The Ambassadors: America's Diplomats on the Front Lines

Image of The Ambassadors: America's Diplomats on the Front Lines
Author(s): 
Release Date: 
November 12, 2019
Publisher/Imprint: 
Simon & Schuster
Pages: 
352
Reviewed by: 

“Part intriguing spy story, gripping war story, and compassionate love story, the book brings the reader right into the action . . .”

This book needed to be written, especially in this time when diplomatic peacemakers are mocked, their opinions are ignored, and their accomplishments are not well known. Paul Richter has brought them from the shadows to the main stage so everyone can hear their remarkable story.

Richter chose four career diplomats: Ryan Crocker, Chris Stevens, Anne Patterson, and Robert Ford. These were not the dilettante political donors who get the presidential appointments to cherry ambassadorships in beautiful capital cities of the world. These people got the ugly war zones in the most perilous parts of the globe: Iraq, Pakistan, Afghanistan, Egypt, Syria, Libya. The very names make one cringe. Chapter One’s title is illustrative: The Best People for the Worst Places.

The best, indeed. All four ambassadors endure decades of up-close experience with Washington’s political turmoil and arrogance, host countries’ duplicitous leaders, a multitude of convoluted indigenous parties, horrific terrorist organizations, and constant danger and frustration. All narrowly miss death several times. One of them is killed.

But amazingly, what comes through in this book is that in spite of the daunting odds, each of them loved their work and were genuinely good at it. They volunteered for these places. Speaking to students planning foreign service careers at Stamford University, Crocker summed it up succinctly, “Do you really want to spend your career in Brussels, Paris, or Berlin? Or do you want to be out where the action is?”

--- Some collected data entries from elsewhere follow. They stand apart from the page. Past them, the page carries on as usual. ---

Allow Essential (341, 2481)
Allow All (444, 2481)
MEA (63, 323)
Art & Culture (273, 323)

Action is something those scary places have plenty of, and as a veteran writer on foreign policy and national security, Richter realized these ambassadors were at the center of it all. They knew where the bones were buried, both figuratively and literally. As he puts it in his acknowledgments, “The inner circles must have a lot to say, I thought, both about their postings and, more broadly, about America’s trials in the greater Middle East. When I sat down with them, I was not disappointed.”

The reader won’t be disappointed either. Richter’s book is no dry recitation of international relations. With stark clarity, he provides the insider accounts of decisionmakers inhabiting the murky heart of no-win conflicts, including presidents, generals, diplomats, secretaries of state, foreign leaders, rebel chieftains, and religious zealots.

This book shows how these four ambassadors dealt with those personalities while attempting to carry out overall U.S. policies. Richter’s pacing and vivid descriptions of people, places, and events make for a true page-turner. Part intriguing spy story, gripping war story, and compassionate love story, the book brings the reader right into the action Crocker loved. Emerging from this book, readers will have a much greater grasp of the America’s victories and failures in the Middle East.

The Ambassadors is an excellent book for any government leaders, academics, business leaders, and citizens who wonder exactly how we ended up where we are in the world. Highly recommended.